═════ Data listing

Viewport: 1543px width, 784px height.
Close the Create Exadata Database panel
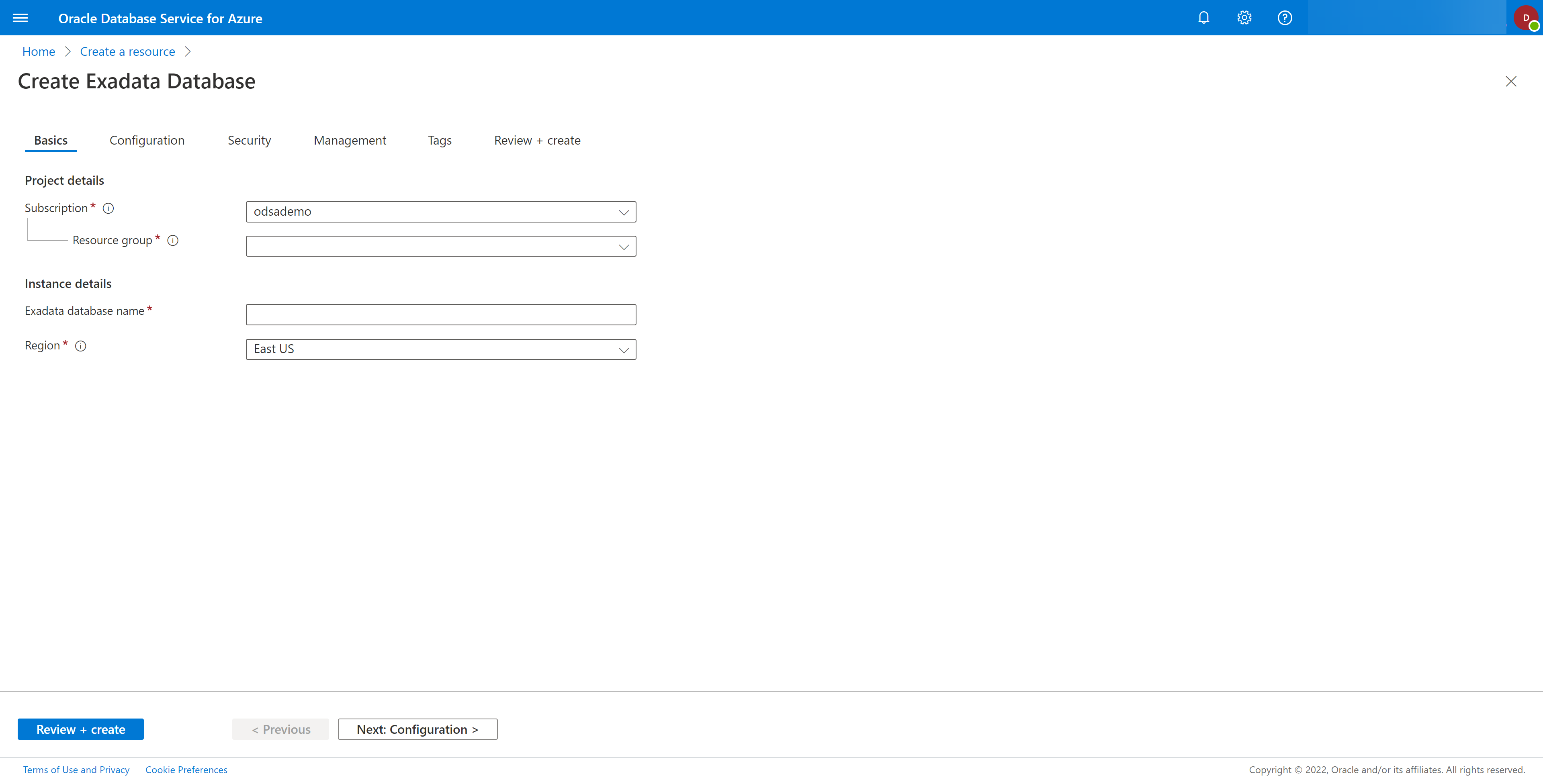(1511, 81)
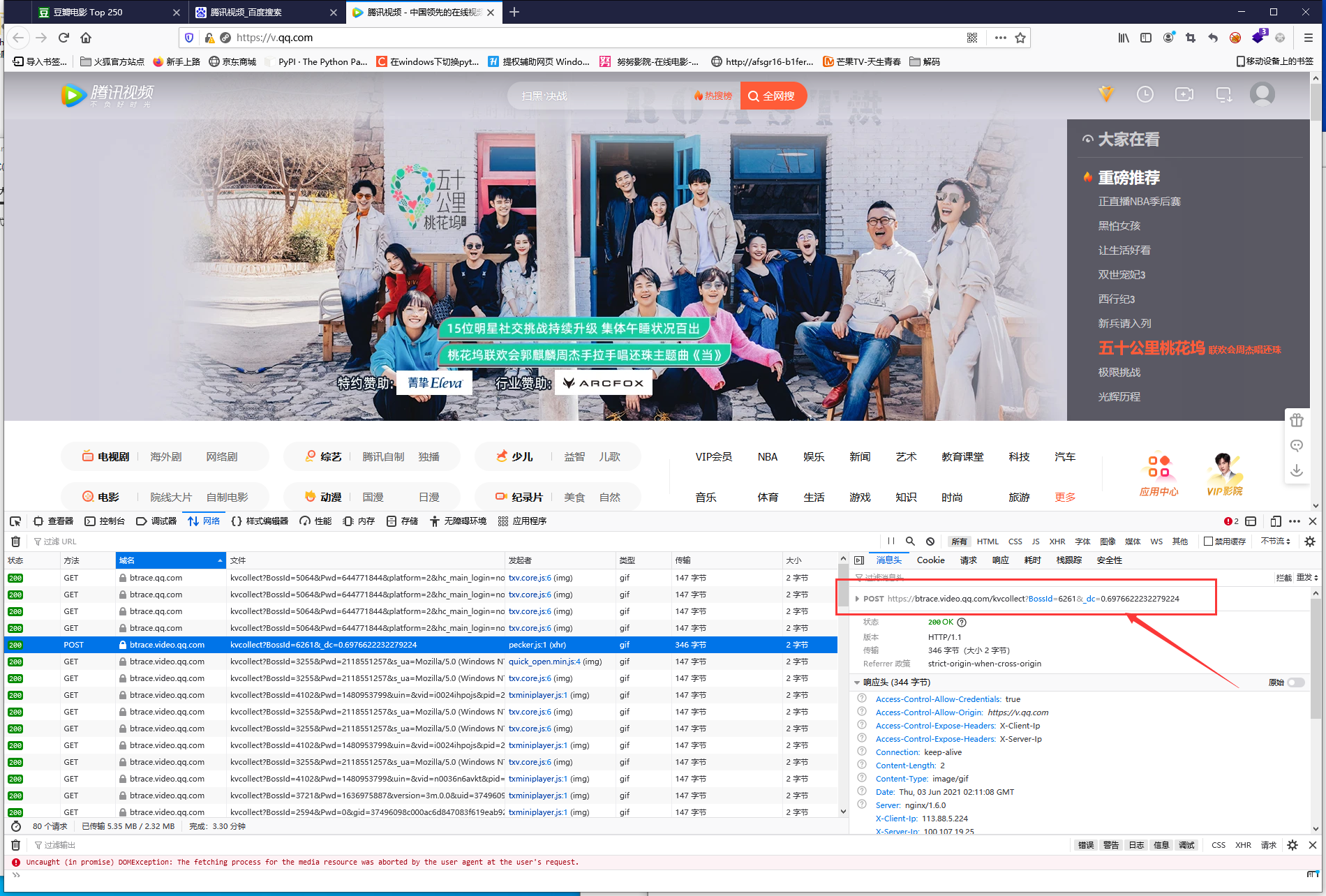Click the 全网搜 search button
This screenshot has width=1326, height=896.
pos(773,96)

══════════

= Exercise instructions =
Your job is to copy every entry exactly. Omit the pictures.

= Final answer =
Viewport: 1543px width, 784px height.
Close the Create Exadata Database panel
(1511, 81)
Click the 全网搜 search button
This screenshot has width=1326, height=896.
pos(773,96)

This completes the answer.